(Data for processing Opens)

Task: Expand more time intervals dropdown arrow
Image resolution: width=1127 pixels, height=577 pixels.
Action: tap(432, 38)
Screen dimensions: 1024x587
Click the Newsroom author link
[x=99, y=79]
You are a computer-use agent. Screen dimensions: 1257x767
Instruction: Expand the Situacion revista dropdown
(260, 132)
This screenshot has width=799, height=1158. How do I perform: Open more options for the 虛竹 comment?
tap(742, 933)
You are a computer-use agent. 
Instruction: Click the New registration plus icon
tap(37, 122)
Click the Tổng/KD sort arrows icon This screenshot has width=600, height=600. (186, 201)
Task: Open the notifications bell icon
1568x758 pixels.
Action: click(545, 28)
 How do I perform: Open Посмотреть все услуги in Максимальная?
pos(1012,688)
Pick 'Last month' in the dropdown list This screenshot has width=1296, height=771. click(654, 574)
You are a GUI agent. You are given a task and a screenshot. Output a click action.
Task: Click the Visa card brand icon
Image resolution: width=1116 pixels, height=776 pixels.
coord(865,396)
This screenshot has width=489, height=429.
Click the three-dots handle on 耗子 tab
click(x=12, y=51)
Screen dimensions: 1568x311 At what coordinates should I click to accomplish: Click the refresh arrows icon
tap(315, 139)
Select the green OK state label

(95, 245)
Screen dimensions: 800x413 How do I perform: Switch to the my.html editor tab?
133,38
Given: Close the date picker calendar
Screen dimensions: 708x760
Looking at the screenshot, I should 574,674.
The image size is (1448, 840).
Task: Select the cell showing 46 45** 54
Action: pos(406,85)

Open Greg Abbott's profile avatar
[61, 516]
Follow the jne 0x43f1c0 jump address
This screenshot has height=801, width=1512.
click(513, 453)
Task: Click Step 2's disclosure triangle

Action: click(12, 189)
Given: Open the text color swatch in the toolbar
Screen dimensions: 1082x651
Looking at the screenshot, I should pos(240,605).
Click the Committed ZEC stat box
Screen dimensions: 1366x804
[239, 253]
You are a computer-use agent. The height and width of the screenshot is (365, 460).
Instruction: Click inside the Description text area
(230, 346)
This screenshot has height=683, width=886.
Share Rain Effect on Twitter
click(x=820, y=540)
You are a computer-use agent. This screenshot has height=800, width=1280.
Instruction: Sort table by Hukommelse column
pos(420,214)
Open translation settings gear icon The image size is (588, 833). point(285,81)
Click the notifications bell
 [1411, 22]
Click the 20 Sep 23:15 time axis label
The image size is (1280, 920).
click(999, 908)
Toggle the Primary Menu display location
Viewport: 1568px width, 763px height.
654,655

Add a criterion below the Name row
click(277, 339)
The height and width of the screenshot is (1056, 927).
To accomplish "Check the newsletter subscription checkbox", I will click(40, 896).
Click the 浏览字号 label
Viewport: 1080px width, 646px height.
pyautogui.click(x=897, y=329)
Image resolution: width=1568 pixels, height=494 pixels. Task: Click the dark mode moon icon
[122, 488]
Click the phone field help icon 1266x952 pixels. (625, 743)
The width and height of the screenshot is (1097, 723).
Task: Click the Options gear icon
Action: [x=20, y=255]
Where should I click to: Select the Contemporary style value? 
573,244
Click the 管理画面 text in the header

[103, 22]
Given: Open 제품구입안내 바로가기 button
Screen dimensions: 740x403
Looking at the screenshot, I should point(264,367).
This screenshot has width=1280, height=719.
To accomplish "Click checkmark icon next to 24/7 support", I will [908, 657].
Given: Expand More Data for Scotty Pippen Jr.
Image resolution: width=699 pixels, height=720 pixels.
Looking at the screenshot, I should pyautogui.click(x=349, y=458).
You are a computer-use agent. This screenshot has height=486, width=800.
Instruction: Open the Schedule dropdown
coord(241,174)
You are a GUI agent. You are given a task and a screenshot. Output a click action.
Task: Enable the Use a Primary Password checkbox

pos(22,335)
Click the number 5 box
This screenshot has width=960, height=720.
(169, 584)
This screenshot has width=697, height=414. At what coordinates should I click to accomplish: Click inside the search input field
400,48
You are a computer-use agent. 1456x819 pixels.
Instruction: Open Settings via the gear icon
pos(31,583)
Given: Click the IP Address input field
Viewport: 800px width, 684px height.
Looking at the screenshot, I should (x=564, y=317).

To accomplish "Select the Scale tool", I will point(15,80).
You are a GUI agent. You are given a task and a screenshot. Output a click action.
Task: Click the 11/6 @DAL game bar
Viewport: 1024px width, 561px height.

(Data for processing Closes)

**Exercise requirements**
The answer must be a word-for-word restatement of the records.

**Exercise result**
Task: Expand more time intervals dropdown arrow
Image resolution: width=1127 pixels, height=577 pixels.
Action: tap(432, 38)
Screen dimensions: 1024x587
Click the Newsroom author link
[x=99, y=79]
You are a computer-use agent. Screen dimensions: 1257x767
Instruction: Expand the Situacion revista dropdown
(260, 132)
This screenshot has width=799, height=1158. How do I perform: Open more options for the 虛竹 comment?
tap(742, 933)
You are a computer-use agent. 
Instruction: Click the New registration plus icon
tap(37, 122)
Click the Tổng/KD sort arrows icon This screenshot has width=600, height=600. (186, 201)
Task: Open the notifications bell icon
1568x758 pixels.
Action: click(545, 28)
 How do I perform: Open Посмотреть все услуги in Максимальная?
pos(1012,688)
Pick 'Last month' in the dropdown list This screenshot has width=1296, height=771. click(654, 574)
You are a GUI agent. You are given a task and a screenshot. Output a click action.
Task: Click the Visa card brand icon
Image resolution: width=1116 pixels, height=776 pixels.
coord(865,396)
This screenshot has width=489, height=429.
Click the three-dots handle on 耗子 tab
click(x=12, y=51)
Screen dimensions: 1568x311 At what coordinates should I click to accomplish: Click the refresh arrows icon
tap(315, 139)
Select the green OK state label

(95, 245)
Screen dimensions: 800x413 How do I perform: Switch to the my.html editor tab?
133,38
Given: Close the date picker calendar
Screen dimensions: 708x760
Looking at the screenshot, I should 574,674.
The image size is (1448, 840).
Task: Select the cell showing 46 45** 54
Action: pos(406,85)

Open Greg Abbott's profile avatar
[61, 516]
Follow the jne 0x43f1c0 jump address
This screenshot has height=801, width=1512.
click(513, 453)
Task: Click Step 2's disclosure triangle

Action: click(12, 189)
Given: Open the text color swatch in the toolbar
Screen dimensions: 1082x651
Looking at the screenshot, I should pos(240,605).
Click the Committed ZEC stat box
Screen dimensions: 1366x804
[239, 253]
You are a computer-use agent. The height and width of the screenshot is (365, 460).
Instruction: Click inside the Description text area
(230, 346)
This screenshot has height=683, width=886.
Share Rain Effect on Twitter
click(x=820, y=540)
You are a computer-use agent. This screenshot has height=800, width=1280.
Instruction: Sort table by Hukommelse column
pos(420,214)
Open translation settings gear icon The image size is (588, 833). point(285,81)
Click the notifications bell
 [1411, 22]
Click the 20 Sep 23:15 time axis label
The image size is (1280, 920).
click(999, 908)
Toggle the Primary Menu display location
Viewport: 1568px width, 763px height.
654,655

Add a criterion below the Name row
click(277, 339)
The height and width of the screenshot is (1056, 927).
To accomplish "Check the newsletter subscription checkbox", I will click(40, 896).
Click the 浏览字号 label
Viewport: 1080px width, 646px height.
pyautogui.click(x=897, y=329)
Image resolution: width=1568 pixels, height=494 pixels. Task: Click the dark mode moon icon
[122, 488]
Click the phone field help icon 1266x952 pixels. (625, 743)
The width and height of the screenshot is (1097, 723).
Task: Click the Options gear icon
Action: [x=20, y=255]
Where should I click to: Select the Contemporary style value? 
573,244
Click the 管理画面 text in the header

[103, 22]
Given: Open 제품구입안내 바로가기 button
Screen dimensions: 740x403
Looking at the screenshot, I should point(264,367).
This screenshot has width=1280, height=719.
To accomplish "Click checkmark icon next to 24/7 support", I will [908, 657].
Given: Expand More Data for Scotty Pippen Jr.
Image resolution: width=699 pixels, height=720 pixels.
Looking at the screenshot, I should pyautogui.click(x=349, y=458).
You are a computer-use agent. This screenshot has height=486, width=800.
Instruction: Open the Schedule dropdown
coord(241,174)
You are a GUI agent. You are given a task and a screenshot. Output a click action.
Task: Enable the Use a Primary Password checkbox

pos(22,335)
Click the number 5 box
This screenshot has width=960, height=720.
(169, 584)
This screenshot has width=697, height=414. At what coordinates should I click to accomplish: Click inside the search input field
400,48
You are a computer-use agent. 1456x819 pixels.
Instruction: Open Settings via the gear icon
pos(31,583)
Given: Click the IP Address input field
Viewport: 800px width, 684px height.
Looking at the screenshot, I should (x=564, y=317).

To accomplish "Select the Scale tool", I will point(15,80).
You are a GUI agent. You are given a task and a screenshot. Output a click action.
Task: Click the 11/6 @DAL game bar
Viewport: 1024px width, 561px height.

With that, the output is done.